Le Parti Radical des démocrates et des nonviolents, des libertaires et de la vie du droit, est ce parti qui ce bat (pour faire le distingo classique que l'on lit sur dans les textes de la nonviolence) contre la violence indirecte. Voici une définition de Galtung, si je ne m'abuse: la violence directe est celle qui produit la violence physique, visible... la torture, le meurtre, l'incarcération, la privation matérielle de liberté, le massacre, l'extermination, la guerre; la violence indirecte, ou structurelle, est par contre la violence qui vient de l'absence de démocratie, la violence de la vexation, la violence économique, la violence juridique, l'absence de certitude du droit. Le Parti Radical nonviolent et démocratique, transpartite, italien, est le parti qui doit se battre avant tout contre la violence indirecte, dans le domaine de l'information, contre l'absence de règles.

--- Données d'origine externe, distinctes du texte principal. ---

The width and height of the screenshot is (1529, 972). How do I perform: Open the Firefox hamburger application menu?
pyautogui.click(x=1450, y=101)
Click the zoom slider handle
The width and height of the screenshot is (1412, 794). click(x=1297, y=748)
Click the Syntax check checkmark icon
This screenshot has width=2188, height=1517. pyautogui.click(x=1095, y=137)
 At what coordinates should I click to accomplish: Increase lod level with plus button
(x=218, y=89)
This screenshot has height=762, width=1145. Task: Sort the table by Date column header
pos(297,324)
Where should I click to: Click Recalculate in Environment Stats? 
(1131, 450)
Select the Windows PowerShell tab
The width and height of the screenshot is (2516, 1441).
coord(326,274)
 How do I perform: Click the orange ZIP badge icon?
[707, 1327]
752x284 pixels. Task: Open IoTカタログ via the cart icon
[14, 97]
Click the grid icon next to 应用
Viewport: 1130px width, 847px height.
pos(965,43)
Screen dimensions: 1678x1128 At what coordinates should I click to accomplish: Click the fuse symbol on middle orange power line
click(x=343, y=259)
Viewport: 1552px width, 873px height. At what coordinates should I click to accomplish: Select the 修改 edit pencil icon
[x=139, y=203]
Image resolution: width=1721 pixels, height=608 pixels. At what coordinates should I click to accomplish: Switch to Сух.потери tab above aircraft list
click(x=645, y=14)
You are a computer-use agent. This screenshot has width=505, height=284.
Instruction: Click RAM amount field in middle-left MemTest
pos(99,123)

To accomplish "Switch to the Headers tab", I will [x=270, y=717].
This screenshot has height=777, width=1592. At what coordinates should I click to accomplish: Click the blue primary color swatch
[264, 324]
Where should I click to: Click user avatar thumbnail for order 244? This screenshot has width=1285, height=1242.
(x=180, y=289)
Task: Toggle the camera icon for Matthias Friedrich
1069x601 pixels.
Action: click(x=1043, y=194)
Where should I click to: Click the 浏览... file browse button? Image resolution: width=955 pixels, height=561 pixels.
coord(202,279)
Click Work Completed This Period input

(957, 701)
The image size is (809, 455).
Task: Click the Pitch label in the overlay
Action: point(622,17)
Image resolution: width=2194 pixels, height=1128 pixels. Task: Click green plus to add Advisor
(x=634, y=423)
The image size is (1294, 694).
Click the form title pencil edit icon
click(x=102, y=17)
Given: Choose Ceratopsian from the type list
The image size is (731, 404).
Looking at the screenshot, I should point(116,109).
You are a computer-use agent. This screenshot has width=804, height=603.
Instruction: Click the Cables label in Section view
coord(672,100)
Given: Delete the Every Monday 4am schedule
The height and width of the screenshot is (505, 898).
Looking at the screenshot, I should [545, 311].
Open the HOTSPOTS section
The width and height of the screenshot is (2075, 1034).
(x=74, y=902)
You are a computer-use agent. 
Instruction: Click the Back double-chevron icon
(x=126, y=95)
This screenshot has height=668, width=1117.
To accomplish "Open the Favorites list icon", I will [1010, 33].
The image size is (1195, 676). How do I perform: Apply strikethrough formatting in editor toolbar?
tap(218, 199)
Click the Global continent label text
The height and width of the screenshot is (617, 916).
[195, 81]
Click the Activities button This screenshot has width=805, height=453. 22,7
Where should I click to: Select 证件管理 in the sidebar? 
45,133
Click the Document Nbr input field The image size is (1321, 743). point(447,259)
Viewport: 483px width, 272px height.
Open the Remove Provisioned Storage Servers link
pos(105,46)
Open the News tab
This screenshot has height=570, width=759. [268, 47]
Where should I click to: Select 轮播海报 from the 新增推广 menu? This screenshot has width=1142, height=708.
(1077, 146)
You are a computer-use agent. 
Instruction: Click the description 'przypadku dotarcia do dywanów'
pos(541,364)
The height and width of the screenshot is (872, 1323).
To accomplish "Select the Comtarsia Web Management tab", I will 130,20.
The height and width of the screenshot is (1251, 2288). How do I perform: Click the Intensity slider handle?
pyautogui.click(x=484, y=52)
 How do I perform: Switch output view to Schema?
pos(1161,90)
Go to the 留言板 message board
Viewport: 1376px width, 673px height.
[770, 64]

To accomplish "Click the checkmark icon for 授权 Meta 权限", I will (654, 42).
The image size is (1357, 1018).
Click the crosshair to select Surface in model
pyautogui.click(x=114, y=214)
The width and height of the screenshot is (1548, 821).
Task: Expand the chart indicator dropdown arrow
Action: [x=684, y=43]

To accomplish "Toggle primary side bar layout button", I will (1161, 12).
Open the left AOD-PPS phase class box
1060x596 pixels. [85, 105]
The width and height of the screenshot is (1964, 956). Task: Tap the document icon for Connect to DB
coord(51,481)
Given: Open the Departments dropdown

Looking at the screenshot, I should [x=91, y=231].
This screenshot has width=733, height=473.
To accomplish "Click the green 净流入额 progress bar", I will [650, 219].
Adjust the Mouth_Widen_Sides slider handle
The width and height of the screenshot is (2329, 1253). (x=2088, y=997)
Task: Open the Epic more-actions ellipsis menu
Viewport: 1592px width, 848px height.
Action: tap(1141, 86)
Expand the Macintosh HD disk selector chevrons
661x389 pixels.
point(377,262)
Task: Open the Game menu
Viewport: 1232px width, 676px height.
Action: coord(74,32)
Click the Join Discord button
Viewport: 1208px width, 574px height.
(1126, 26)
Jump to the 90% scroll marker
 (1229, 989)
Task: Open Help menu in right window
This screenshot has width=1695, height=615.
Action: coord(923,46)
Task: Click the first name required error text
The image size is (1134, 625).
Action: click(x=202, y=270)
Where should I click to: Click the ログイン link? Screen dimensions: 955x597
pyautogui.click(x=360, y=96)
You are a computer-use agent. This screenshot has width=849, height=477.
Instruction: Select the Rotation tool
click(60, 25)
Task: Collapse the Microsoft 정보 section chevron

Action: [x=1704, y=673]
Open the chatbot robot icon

Je ne crois pas qu'il existe un parti "radical-démocratique" et un parti "radical-nonviolent": il existe un Parti Radical indissociable ayant ces caractéristiques conjointes, internes.
Le Parti Radical n'a de sens que s'il est le parti des démocrates (comme s'appelait au fond cette alliance électorale que l'on créa, il me semble, en 1958) et le parti des nonviolents, c-à-d, des citoyens qui pense que la fin ne justifie pas les moyens: comme disait Gandhi, dans la graine il y a l'arbre, il y a la fleur, et d'une graine violente peut naître la fleur de la nonviolence.
Le Parti Radical nonviolent et démocratique transnational est le parti qui se bat pour le droit à la vie, qui se bat contre les épouvantables violences directes qui existent dans le monde: la torture, les incarcérations, les massacres, les meurtres; voilà la grande priorité, et je pense à l'action pour les droits de l'homme en particulier.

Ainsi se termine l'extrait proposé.